第14話真実
【真実】
9月も半ばを過ぎると、すこしづつではあるけれど過ごしやすくなってきた。
世間ではシルバーウィークと言って結構騒いでいるようだけど、俺には関係のないことで、ただ家族持ちや、彼氏のいる女子社員はやっぱり飛び石連休の間に有給を取って土日にくっつけて連休にする人も結構いたりして、俺は代用要員というかいつものように営業経理業務の課長が調整役の佐々木係長に声をかけて、佐々木係長から全日出社のご相談、断る理由もなく、俺の休みは皆が休んだ後。
「高谷君、結局いつも通り全日出社ね」
「はい、柴田さんは?」
「うん、私は前半の祝日を出社する代わりに後半の土日に1日つけて3連休にしたの」
「何かあるんですか?」
「うん、ちょっとね」ニコニコしているのを見て
「何か良い事あるんですか?知りたいですね~」
「うん、ちょっとね、どういう訳かまた軽井沢に行くことになったの」
「それ、この前の夏休みに行った所ですか」
「うん、そう」
「そうですか……」
また2人で軽井沢……気持ちが一気に沈む、どんより。
「どうしたの? なんか顔色が悪いわよ」
「いえ、ちょっと疲れが溜まってるみたいで」
「そう、……明日も仕事だけど、うちに来る?」
「いいんですか?」
「もちろん」
「ありがとうございます」
いつものように夜11時、仕事を終えて2人でラブホ街を通り24時間スーパーで買い物をして裕子さんのマンションに。

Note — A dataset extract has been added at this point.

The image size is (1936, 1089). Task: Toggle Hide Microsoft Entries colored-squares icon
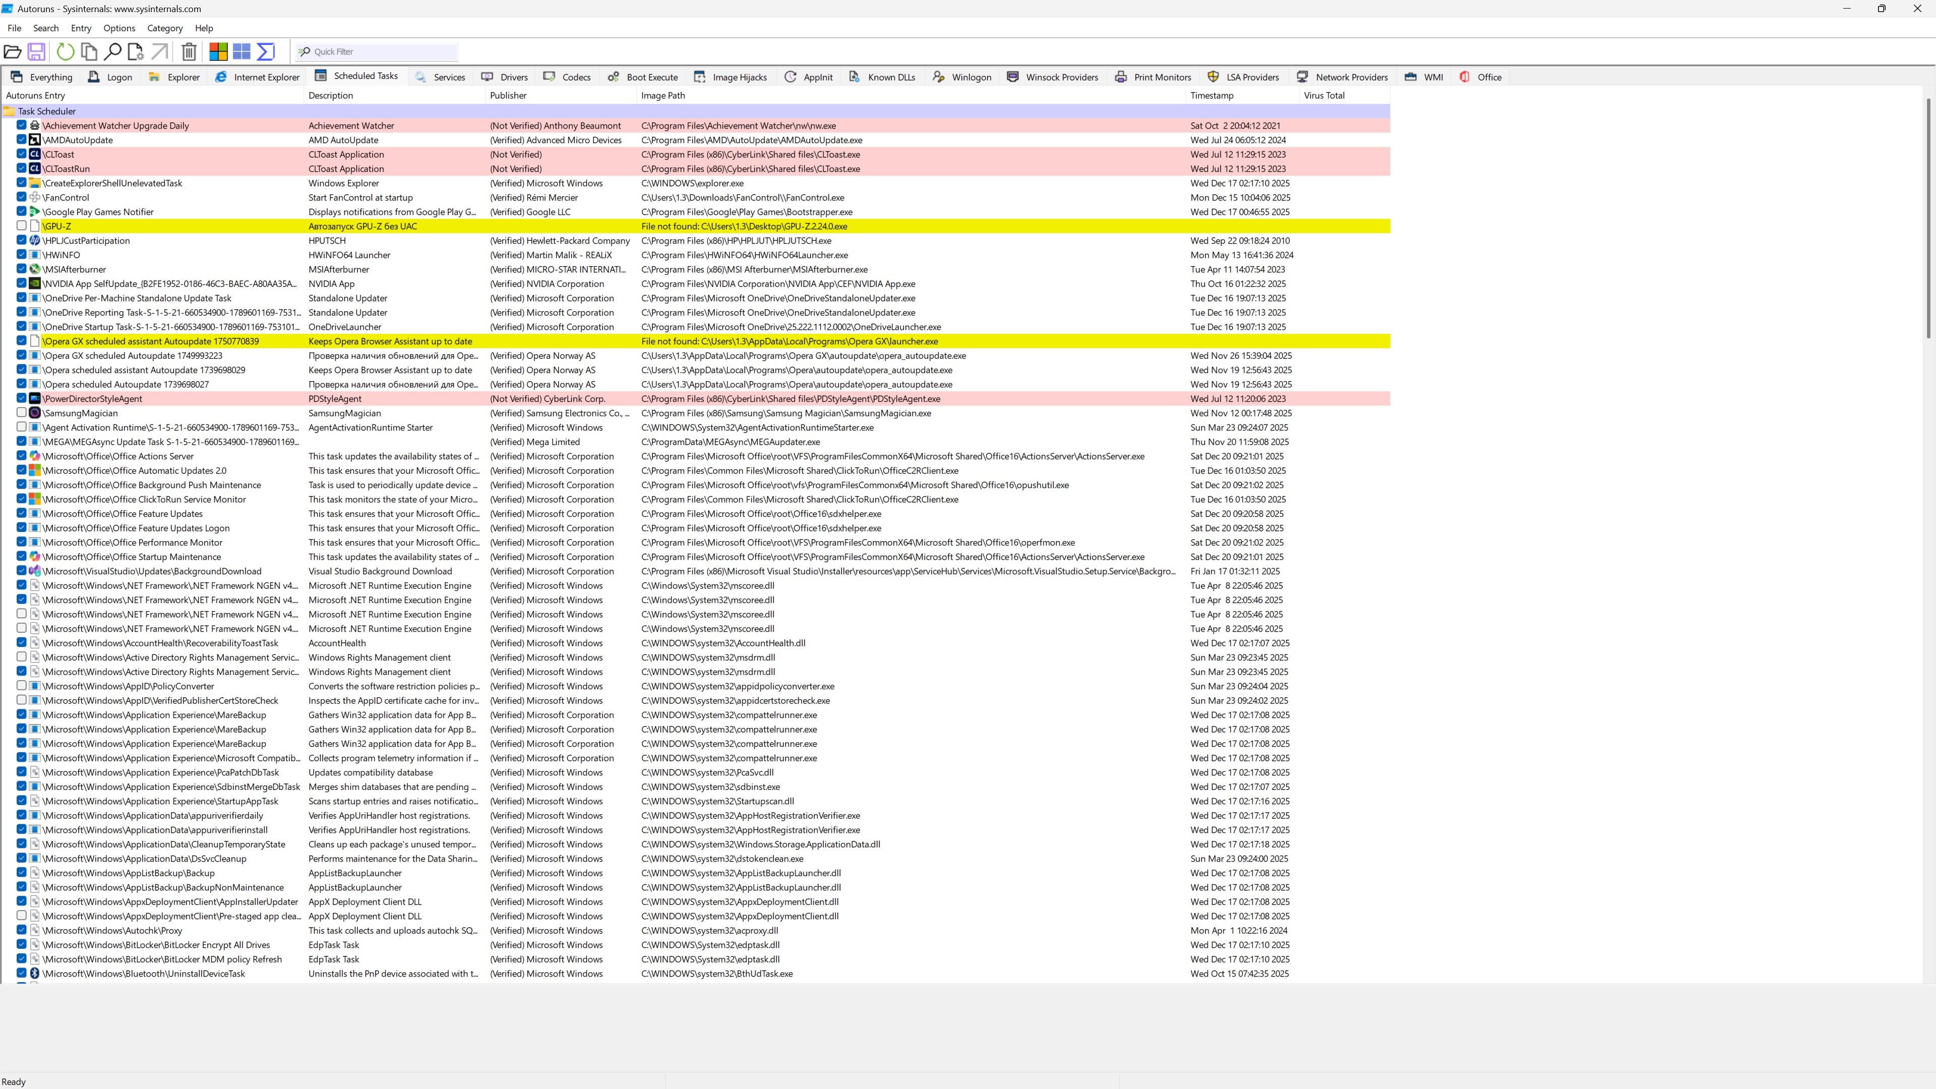pyautogui.click(x=218, y=52)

俺は、軽井沢の事が頭から離れず、暗―い顔をしているらしく
「本当に調子悪そうね、大丈夫?」
「ええ、疲れが溜まっているだけなので、大丈夫です」
いつもなら、風呂から上がってビールを飲んで雑談に花が咲くのだが、俺の反応が悪くって…沈黙が続く。
黙っていられなくなって、でも直接聞けない、言えない、何か言わなきゃ、思わず口に出した
「あのっ、柴田さんは、自分で×2、とか言ってるけど、俺は柴田さんにやさしくしてもらって、相談にも乗ってもらったり、色々話もさせてもらって、柴田さんは優しくて思いやりがあって、とてもいい人だと思いました。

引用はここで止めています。